What you are asked to do:
Your output should be the lines of the data that follow, reproduced exactly from the first through the line bearing "Task: Expand the".

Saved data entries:
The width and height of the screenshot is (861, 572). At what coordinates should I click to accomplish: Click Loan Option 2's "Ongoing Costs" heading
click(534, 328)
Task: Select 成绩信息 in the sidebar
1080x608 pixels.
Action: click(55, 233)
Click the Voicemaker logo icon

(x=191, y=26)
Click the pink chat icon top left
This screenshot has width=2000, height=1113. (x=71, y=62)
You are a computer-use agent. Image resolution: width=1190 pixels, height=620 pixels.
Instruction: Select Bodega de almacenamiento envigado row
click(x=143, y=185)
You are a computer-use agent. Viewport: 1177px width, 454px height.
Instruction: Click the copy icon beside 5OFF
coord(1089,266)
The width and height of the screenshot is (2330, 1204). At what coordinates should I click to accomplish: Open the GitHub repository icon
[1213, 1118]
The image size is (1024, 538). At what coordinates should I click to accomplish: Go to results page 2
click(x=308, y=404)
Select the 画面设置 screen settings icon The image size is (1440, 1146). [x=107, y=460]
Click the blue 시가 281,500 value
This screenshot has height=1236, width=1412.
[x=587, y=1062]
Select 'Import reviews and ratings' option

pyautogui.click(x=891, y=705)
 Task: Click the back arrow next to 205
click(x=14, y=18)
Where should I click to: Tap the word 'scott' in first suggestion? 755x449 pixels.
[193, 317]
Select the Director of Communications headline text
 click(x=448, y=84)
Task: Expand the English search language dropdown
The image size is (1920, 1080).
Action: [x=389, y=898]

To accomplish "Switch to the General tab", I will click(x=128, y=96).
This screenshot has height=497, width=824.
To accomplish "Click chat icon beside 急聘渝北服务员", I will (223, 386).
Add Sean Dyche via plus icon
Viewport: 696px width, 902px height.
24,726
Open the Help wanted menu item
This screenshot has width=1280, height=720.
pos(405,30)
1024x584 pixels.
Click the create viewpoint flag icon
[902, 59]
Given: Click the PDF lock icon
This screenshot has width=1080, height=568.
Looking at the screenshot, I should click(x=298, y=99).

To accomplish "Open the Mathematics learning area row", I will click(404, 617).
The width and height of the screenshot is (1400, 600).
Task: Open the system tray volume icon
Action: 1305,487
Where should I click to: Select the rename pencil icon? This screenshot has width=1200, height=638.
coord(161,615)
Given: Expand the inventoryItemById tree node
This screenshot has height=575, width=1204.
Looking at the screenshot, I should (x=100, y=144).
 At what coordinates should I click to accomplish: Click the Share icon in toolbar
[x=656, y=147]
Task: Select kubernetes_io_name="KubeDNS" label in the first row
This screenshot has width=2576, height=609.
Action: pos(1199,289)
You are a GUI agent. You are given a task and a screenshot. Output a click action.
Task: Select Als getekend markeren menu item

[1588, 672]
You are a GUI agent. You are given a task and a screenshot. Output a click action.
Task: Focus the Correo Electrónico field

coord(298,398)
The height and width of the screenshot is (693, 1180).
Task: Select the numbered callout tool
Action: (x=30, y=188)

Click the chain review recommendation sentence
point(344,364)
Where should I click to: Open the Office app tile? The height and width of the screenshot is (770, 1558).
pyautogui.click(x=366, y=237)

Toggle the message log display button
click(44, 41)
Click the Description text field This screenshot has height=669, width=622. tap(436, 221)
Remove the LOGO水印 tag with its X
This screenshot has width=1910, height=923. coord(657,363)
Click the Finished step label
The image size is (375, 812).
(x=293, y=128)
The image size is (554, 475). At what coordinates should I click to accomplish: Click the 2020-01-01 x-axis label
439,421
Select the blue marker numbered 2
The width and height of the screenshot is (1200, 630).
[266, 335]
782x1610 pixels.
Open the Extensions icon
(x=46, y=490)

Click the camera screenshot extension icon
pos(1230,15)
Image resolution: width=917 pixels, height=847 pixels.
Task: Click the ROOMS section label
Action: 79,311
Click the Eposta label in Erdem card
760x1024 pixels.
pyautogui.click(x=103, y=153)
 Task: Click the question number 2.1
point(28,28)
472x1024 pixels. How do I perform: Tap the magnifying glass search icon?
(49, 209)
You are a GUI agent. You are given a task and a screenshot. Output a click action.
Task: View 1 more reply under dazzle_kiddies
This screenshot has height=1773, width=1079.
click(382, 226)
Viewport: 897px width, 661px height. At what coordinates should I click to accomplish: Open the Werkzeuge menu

Written answer:
The width and height of the screenshot is (861, 572). At what coordinates should I click to accomplish: Click Loan Option 2's "Ongoing Costs" heading
click(534, 328)
Task: Select 成绩信息 in the sidebar
1080x608 pixels.
Action: click(55, 233)
Click the Voicemaker logo icon

(x=191, y=26)
Click the pink chat icon top left
This screenshot has width=2000, height=1113. (x=71, y=62)
You are a computer-use agent. Image resolution: width=1190 pixels, height=620 pixels.
Instruction: Select Bodega de almacenamiento envigado row
click(x=143, y=185)
You are a computer-use agent. Viewport: 1177px width, 454px height.
Instruction: Click the copy icon beside 5OFF
coord(1089,266)
The width and height of the screenshot is (2330, 1204). At what coordinates should I click to accomplish: Open the GitHub repository icon
[1213, 1118]
The image size is (1024, 538). At what coordinates should I click to accomplish: Go to results page 2
click(x=308, y=404)
Select the 画面设置 screen settings icon The image size is (1440, 1146). [x=107, y=460]
Click the blue 시가 281,500 value
This screenshot has height=1236, width=1412.
[x=587, y=1062]
Select 'Import reviews and ratings' option

pyautogui.click(x=891, y=705)
 Task: Click the back arrow next to 205
click(x=14, y=18)
Where should I click to: Tap the word 'scott' in first suggestion? 755x449 pixels.
[193, 317]
Select the Director of Communications headline text
 click(x=448, y=84)
Task: Expand the English search language dropdown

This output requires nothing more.